1924 et 1937, les socialistes au cœur de l'union de la gauche

Alors que le Parti socialiste est rassemblé ce week-end à Marseille, retour sur les précédents congrès tenus par cette famille politique dans la cité phocéenne. Il y en a eu deux, en janvier 1924 et en juillet 1937, tous deux porteurs d'union de la gauche : le premier a contribué à la création du Cartel des gauches et le deuxième fut organisé alors que le Front populaire était au gouvernement.

1924 / Cartel des gauches, un accord électoral « d'une minute »
La scission intervenue à l'issue du congrès de Tours permet à la SFIO, l'ancêtre de l'actuel Parti socialiste, de se tourner vers une nouvelle alliance avec les radicaux, dans la plus pure tradition républicaine des alliances électorales. Des accords sont trouvés lors des élections sénatoriales de janvier 1921 et cantonales de mai 19222. Au cours de l'automne 1921, Paul Painlevé fonde la Ligue de la République, qui réunit la nouvelle génération d'élus radicaux et les républicains-socialistes. Deux nouveaux journaux passionnément acquis à la cause de la République, un quotidien (« Le Quotidien ») et un hebdomadaire (« Le Progrès civique ») sont lancés dans le même temps. Ce sont les premiers pas vers la formation du cartel, encouragée par les relations qu'entretiennent entre eux socialistes et radicaux notamment au sein de la Ligue des droits de l'homme. Comme au temps du Bloc des gauches créé en 1902, le Cartel des gauches repose essentiellement sur la formation de comités locaux et sur le soutien de sociétés de pensée et de loges maçonniques. Les fonctionnaires officieusement organisés au sein de la Fédération des fonctionnaires de Charles Laurent, proche de la CGT, et tout particulièrement les instituteurs soutiennent activement la constitution de la nouvelle coalition.

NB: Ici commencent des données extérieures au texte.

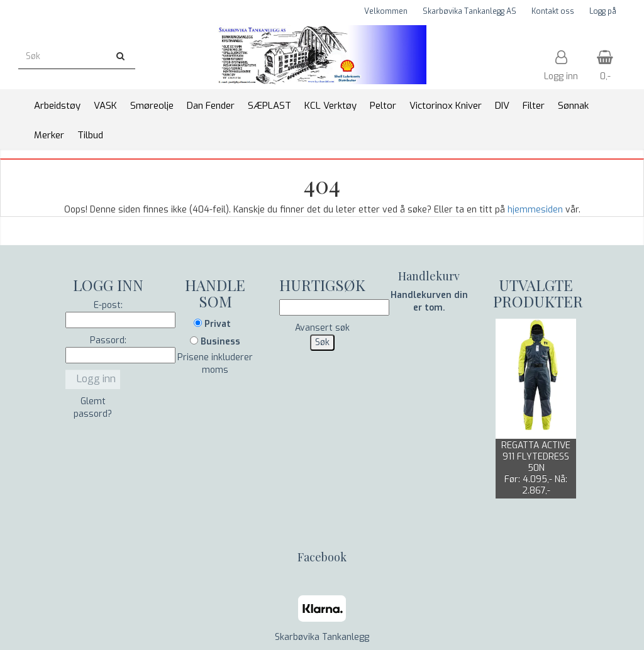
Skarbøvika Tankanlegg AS (469, 11)
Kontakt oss (553, 11)
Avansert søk (322, 328)
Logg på (602, 11)
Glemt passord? (92, 407)
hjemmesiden (535, 209)
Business (215, 341)
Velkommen (386, 11)
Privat (212, 324)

La salle du 18e congrès national de la SFIO, en décembre 1920 à Tours / Library of Congress
La salle du 18e congrès national de la SFIO, en décembre 1920 à Tours / Library of Congress

Programme du XXIe Congrès de la SFIO, en 1924 à Marseille / Promemo
Programme du XXIe Congrès de la SFIO, en 1924 à Marseille / Promemo
Les radicaux sont souvent très favorables à une alliance avec les socialistes, au moins pour éviter que la loi électorale ne les marginalise comme cela a été le cas à l'issue des législatives précédentes. Au congrès de Marseille, qui s'ouvre le 30 janvier 1924 et dure cinq jours, la SFIO approuve la formation d'un cartel purement électoral, dit « d'une minute ». Pas question de se compromettre dans une éventuelle participation à un gouvernement dans le cadre des institutions bourgeoises. Le cartel est officiellement lancé.
Ses mots d'ordre ont une dimension très générale : anticléricalisme, pacifisme, dénonciation de la pratique du pouvoir du président de la République Millerand, accusé de dériver vers le pouvoir personnel. La campagne électorale menée par le cartel, formé dans 50 départements, soit 57 circonscriptions, reste très traditionnelle. Les divisions de la SFIO et le contrecoup de la scission amènent plusieurs de ses fédérations à ne pas suivre les consignes du national : des listes autonomes sont présentées dans 18 circonscriptions, d'autres en alliance avec des personnalités exclues du Parti communiste se constituent dans trois circonscriptions. Les socialistes sont absents dans 21 départements, à défaut d'organisation ou à cause de la scission. Les radicaux ne peuvent donc pas s'allier aux socialistes dans une quarantaine de départements. Dans 14 d'entre eux, ils forment des listes avec les républicains-socialistes. Dans 16 autres, ils s'allient à l'Alliance démocratique, pourtant adversaire du cartel. Certains radicaux restent soucieux de ne pas se couper du centre au cas où les choses tourneraient mal avec la SFIO.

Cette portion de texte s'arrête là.